“One could argue that the villain is just as important as the hero,” booms the distinctive voice of narrator Christopher Lee as the October 25 releasing documentary “Necessary Evil: Super-Villains of DC Comics” opens. Screened during the recently concluded Comic-Con International in San Diego, the film features dynamic pages of artwork showcasing the DCU’s top supervillains like The Joker, Lex Luthor, Darkseid, Sinestro, The Rogues, Doomsday and more as comic book creators, filmmakers, actors, and psychiatric experts discuss their impact and importance on the medium.
Lee’s voice closes the film out as well, declaring, “Without a hero there is no villain. Without a villain there is no hero.”
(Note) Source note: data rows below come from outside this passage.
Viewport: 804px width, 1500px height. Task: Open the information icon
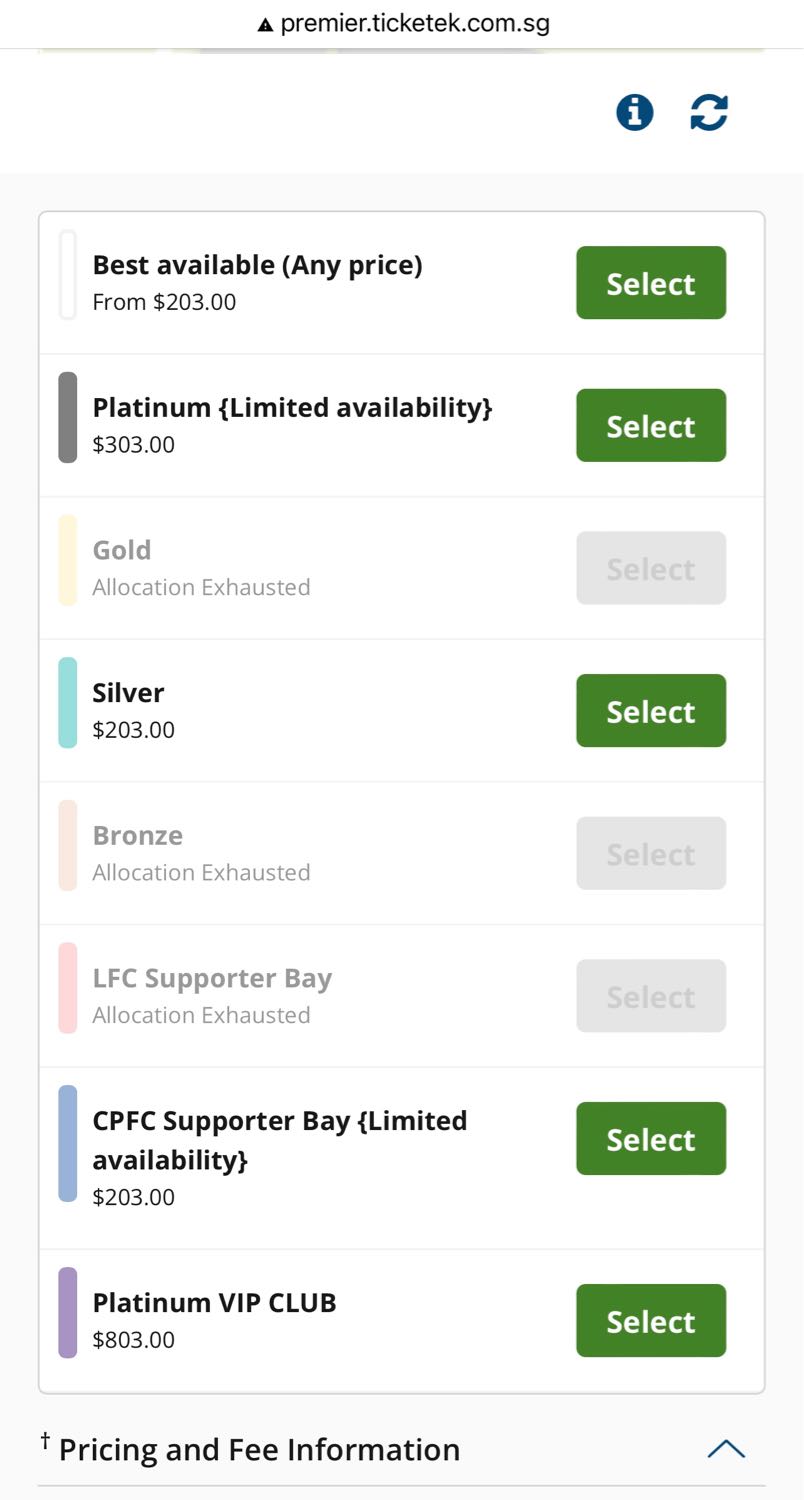[634, 112]
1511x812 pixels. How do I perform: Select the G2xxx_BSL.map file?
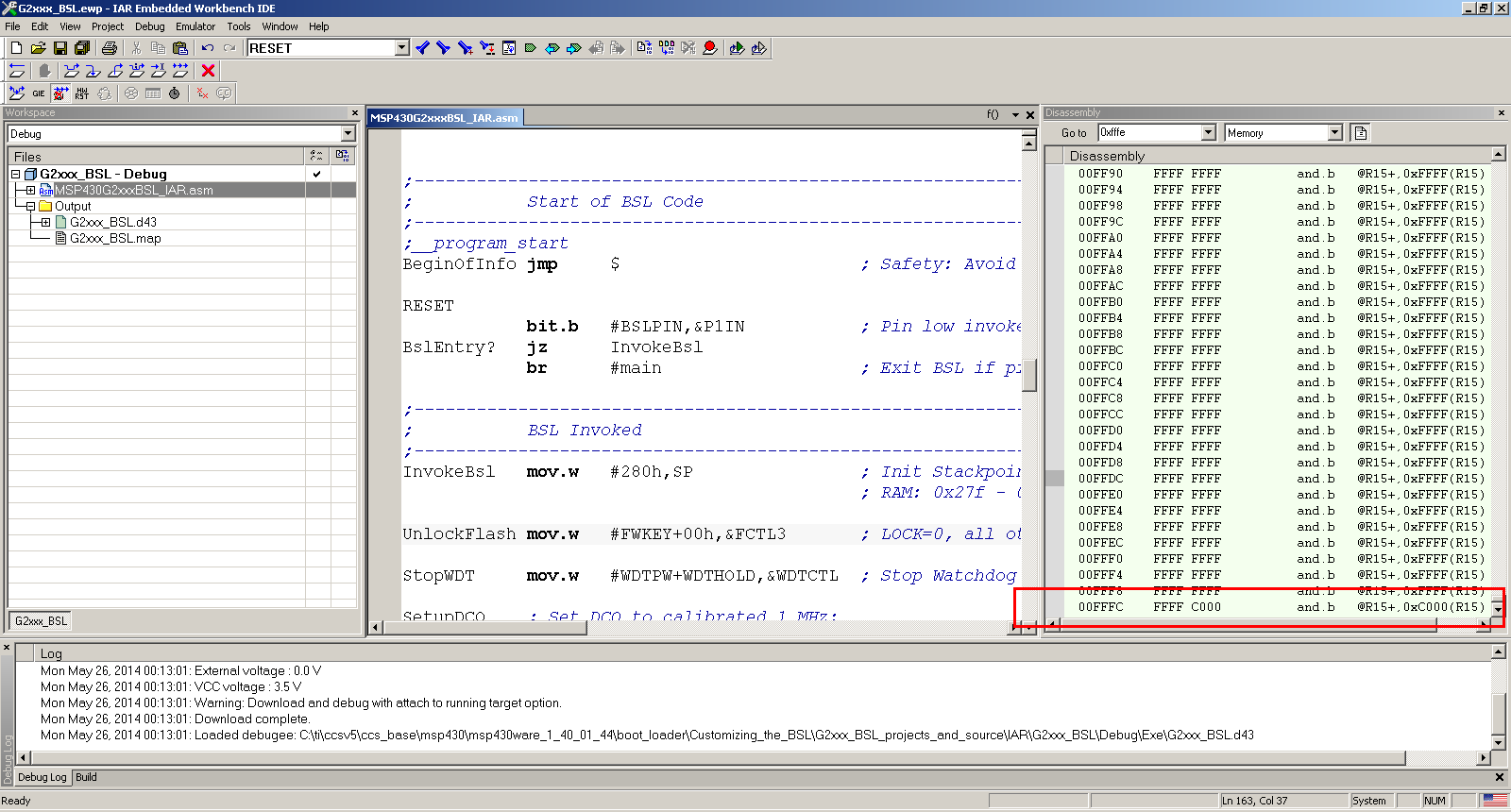(115, 238)
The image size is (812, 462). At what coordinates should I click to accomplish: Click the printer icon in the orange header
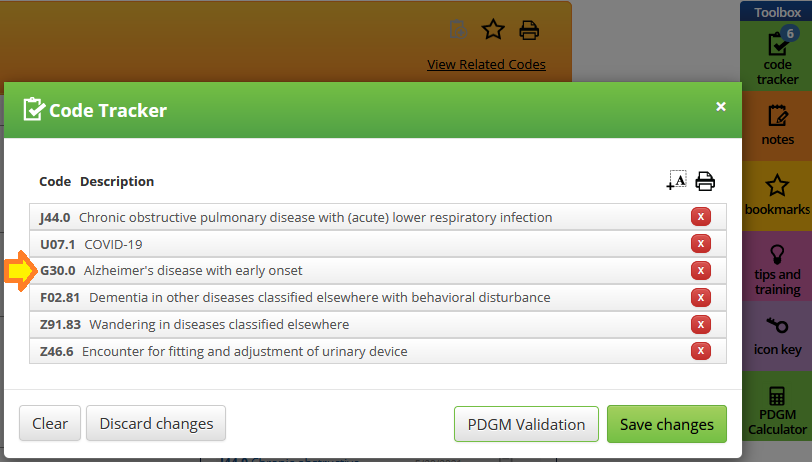coord(529,30)
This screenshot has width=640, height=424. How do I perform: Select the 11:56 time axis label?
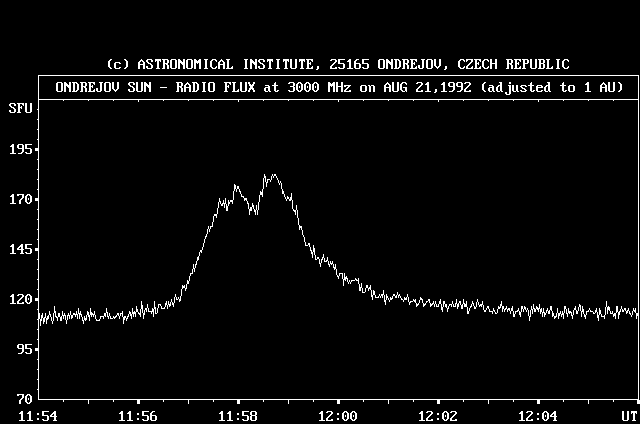coord(137,414)
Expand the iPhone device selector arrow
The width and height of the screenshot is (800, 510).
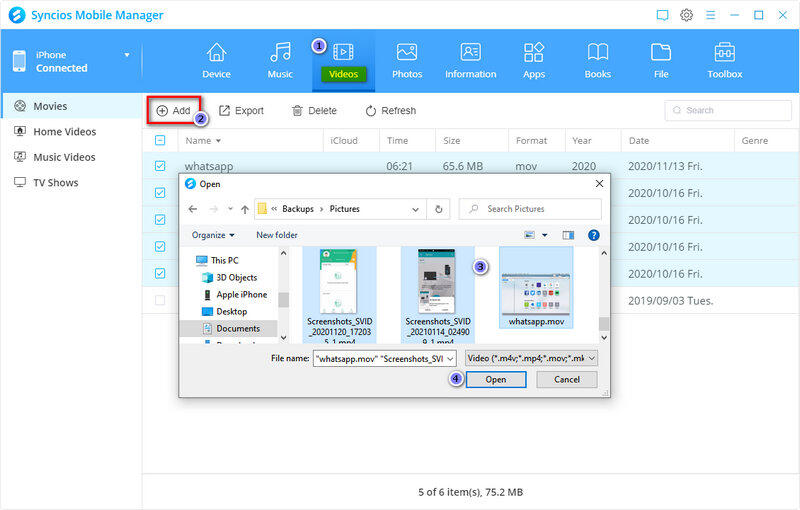127,55
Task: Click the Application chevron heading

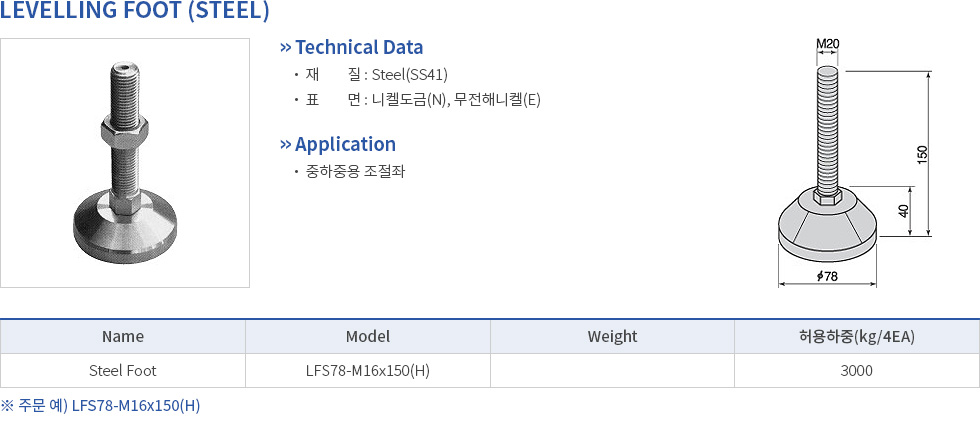Action: pos(338,144)
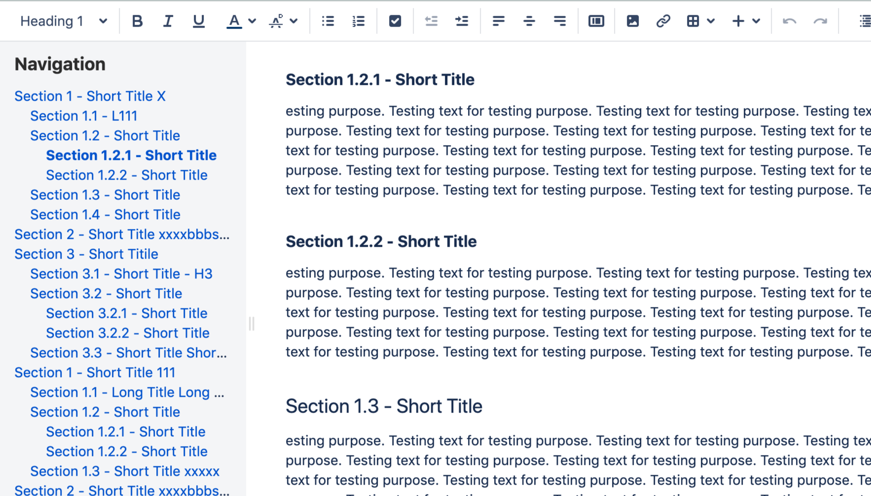This screenshot has width=871, height=496.
Task: Open Section 1.4 - Short Title navigation item
Action: click(x=105, y=214)
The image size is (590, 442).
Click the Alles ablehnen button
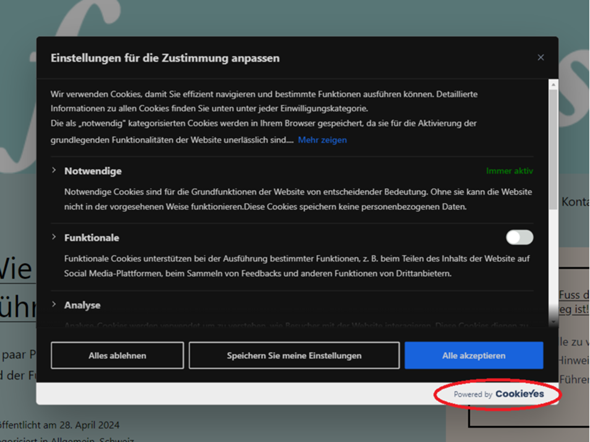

As the Joker’s laughter echoed in the room, the lights came up and the panelists were revealed, introduced by moderator Geoff Boucher. Filmmakers JM Kinney and Scott Devine, Robot Chicken writer and voice actor Kevin Shinick, Scott Porter, DC animated films director Andrea Romano, writer Geoff Johns, and psychiatrist Andrea Letamendi all took their seats and began discussing the role of supervillains.
This discussion opened with teach of hem naming their favorite supervillains in the DC Universe. Porter chose the collective membership of The Flash’s Rogues, while Shinick and Johns both said they specifically liked the Rogues’ leader, Captain Cold.
Shinick, who voiced Captain Cold in the Robot Chicken DC Special, joked that he liked the fact that the character “consciously decides to wear a hooded parka all year long,” adding that the collective group reminds him a lot of guys in a fraternity. “They couldn’t decide how to pay for the pizza, much less decide who gets to drive the killer car.”
Johns also appreciates the very blue-collar roots of this group of villains, but, he said, while they can be brutal and deadly, they do not necessarily have the mindset of being evil and have little love for those who are truly bad people. “They don’t like Darkseid just as much as they don’t like the heroes.”
Letamendi said she found The Joker to be the most fascinating of the villains. “I think about him a lot,” she said, elaborating further that his madness puts him in a league of his own, especially now the character is running around wearing the skin of his own face as a mask. “That’s just insane.”
Others on the panel found the most powerful of villains provided a much grander threat which makes the reader doubt the ability of the heroes to win. “The Anti-Monitor is just a force of nature. It takes all of the heroes just to beat him,” Devine said, adding that even with the combined forces of the heroes, you still wonder if they can beat him.
Romano finds herself drawn to the villains because of the voice work done by the actors in the animated movies and started listing off the names of the ones she enjoyed the most. “Clancy Brown as Lex Luthor, Mark Hamill as The Joker, Victor Garber as Sinestro, George Dzundza as The Ventriloquist,” Romano said, listing off some of her favorites. She told the audience that she often finds herself even more drawn to obscure villains because it allows the actors to shape them even more.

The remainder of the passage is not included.